Hata yapmak insana mahsus…
“Hiç kimse bilmeden hata yapmaz” demekle hataların sone ermediği ortada iken insanların kusursuz olmadığını unutmamak gerekiyor.
İnsanlar kendi kusurlarını görmez.
İnsan, kendi dışında her şeyde ve insanda hata görür, eleştirir, düzeltilmesini ister. Ancak dokunulmaması gereken yine kendisidir.
Normalde hiç kimse kusursuz değildir.
Hiç hata yapılmayacakmış ya da kusurlu davranılmayacakmış gibi düşünmek de hatadır. Çünkü insan dikkatsizlik, düşünmeden konuşma, diğerinin haklarını unutma, kendi özgürlüğü yanında başkalarının özgürlüklerini umursamama gibi hatalı eylem ve söylemlerle yaşamını şekillendirmeyi seçer.
Kendi bilinci ve şuurunu sadece menfaatler ve çıkarlar üzerine kurmayı düşünen insan için bireysel hiçbir sorgulamanın anlamı yoktur. Önemli olan öz bilincinin kendi dünyasına uygun olup olmadığıdır.
Hataları ve yanlışları normal kabul etmek ve doğrulardan çok yanlışları benimsemek sosyal kimliklerin yozlaşmasında ilk adımlar olmakta.

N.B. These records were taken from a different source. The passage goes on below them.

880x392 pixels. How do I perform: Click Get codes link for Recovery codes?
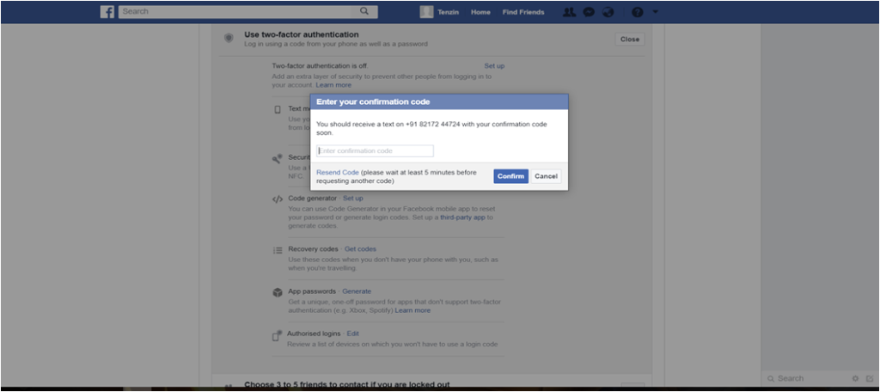pos(360,248)
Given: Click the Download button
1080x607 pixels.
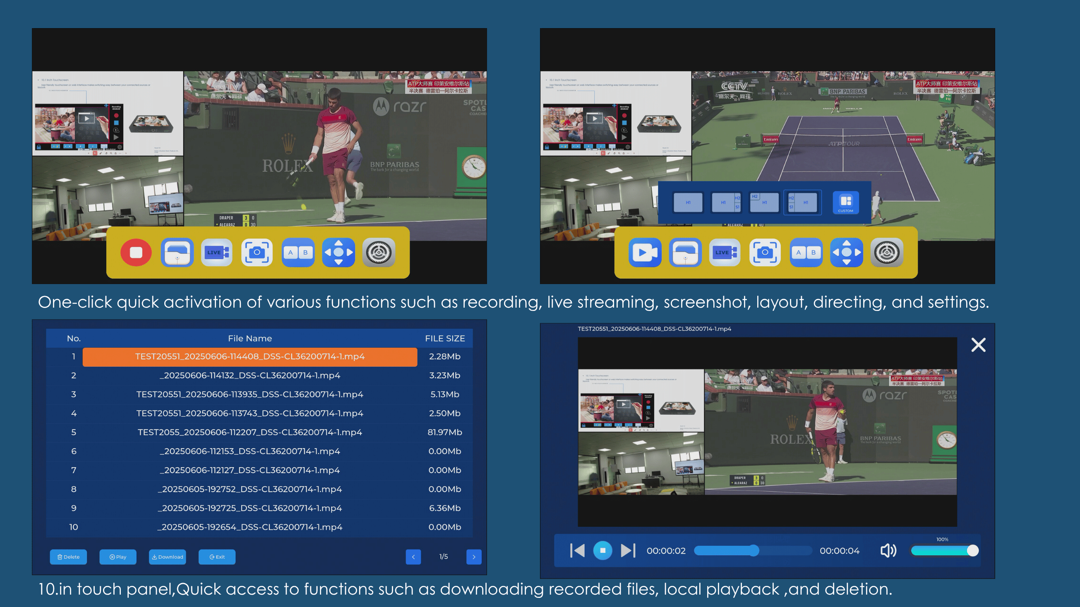Looking at the screenshot, I should point(167,557).
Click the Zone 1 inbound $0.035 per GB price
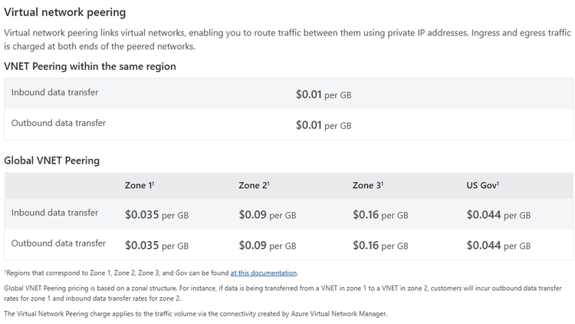Viewport: 575px width, 324px height. coord(156,215)
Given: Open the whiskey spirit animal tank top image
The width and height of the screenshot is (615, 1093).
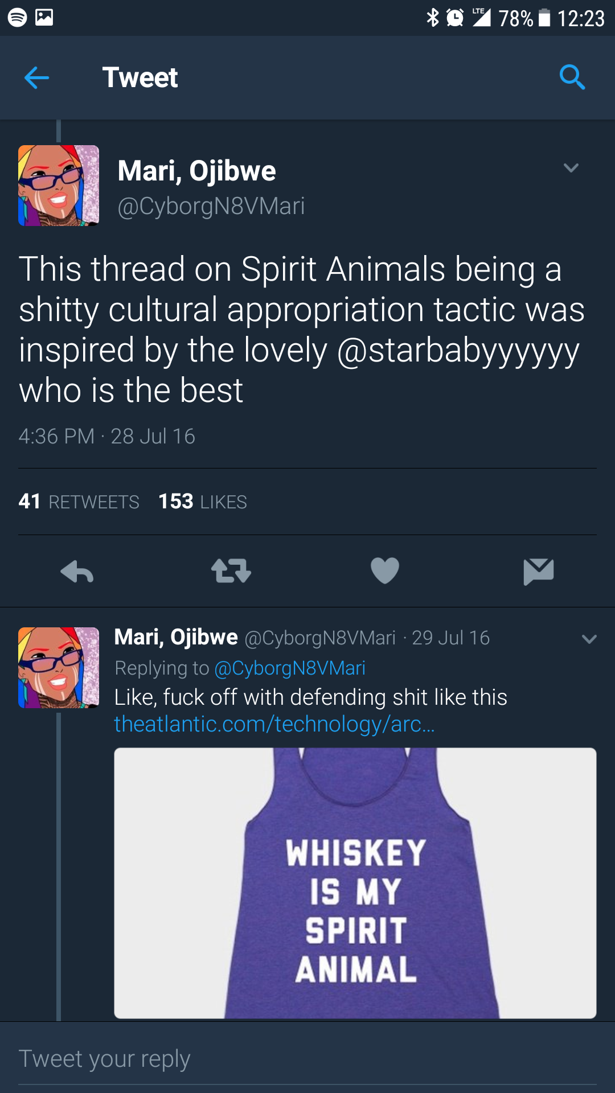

Bu yüzden vefa göstermek önemli…
Yani kadir/kıymet bilmek, yapılan iyilikleri/yardımları unutmamak, hatırlamak ve geçmişte iyilik adına sergilenen her şeyi hatır tutarak değeli görmektir.
Özellikle arkadaşlık ve dostluk ilişkilerinde samimiyet kurmak ve kurulan duygusal bağlara sahiplenmek manasında vefa kavramı,aynı zamanda sözünde durma, vaat edilenleri yerine getirme ve sözüne sadık kalma anlamları da taşır.
Değer verilmesi gerekenlere sevgi ve saygı duymanın zorunluluğunu hissetmektir.
Tam anlamıyla “Üzerimizde hakkı bulunan herkese, varlığa, eşyaya, nesneye, canlı ve cansıza, insana ve hayvana, inanca ve düşünceye karşı insani borcumuzu vicdan ve inanç yönüyle ödeyebilme çabamız” demektir.
Sadece insana değil, yaratılan her şeye karşı vefa vardır ya da olmalıdır.
Çünkü vefa konusundaki eksikliklerin temelinde bireysel zevkler, kişisel menfaatler, bencil ve egoist çıkar ilişkileri, diğerini düşünmeme ve özgürlüğünü umursamama vardır. İyiliğe karşı iyilikle davranmak sadece vefa örneği olmakla alakalı değildir. İnsani ilişkilerin özünü oluşturan yardımseverlik ve vicdanlı olma hasletlerinin de kaynağı durumundadır.
Vefa göstermenin temelinde hakkı gözetmek bulunur. Geçmişte yapılan iyilikler ve birilerine karşı yapılan destekleyici girişimler, sosyal iletişim ve toplumsal ilişkiler ağının insan hayatından ayrılmaması gereken ilkelerini önümüze koyar.
Vefa kavramı güzel hasletlerin ve güzel davranışların sergilenmesinde insanlara olumlu manada yüklenen bir özelliktir. Bunun tersi olarak geçmişe saygı duymamak konusunda yaşanan ortamlara, kişilere, olaylara ve sosyal kimliklere yönelik olabilecek her türlü saygısızlık ve unutkanlık, vefasızlık denen çirkin özellikleri de insan kişiliğine ekleyebilir.
Unutmak, yapılan iyilikleri hatırlamamak, değer verilmesi gerekenleri önemsememek, insanı insan yapan sosyal kimlik bilincini yitirmek ve nereden geldiğini, nereye gideceğini zihinlerde sorgulamayı bırakmak vefasızlık özelliğine yol açan etkenlerdir.
Kime değer verileceğini, kimlerin yaptıkları güzellikler nedeniyle onurlandırılacağını önemsemek gerekiyor. Vefa, verilen değer ve önemin göz ardı edilmemesini ister. Çünkü yapılan güzellikler ve yardımların karşılığında umursanmamak, önemsenmemek, hiçe sayılmak ve değer görmemek acı veriyor.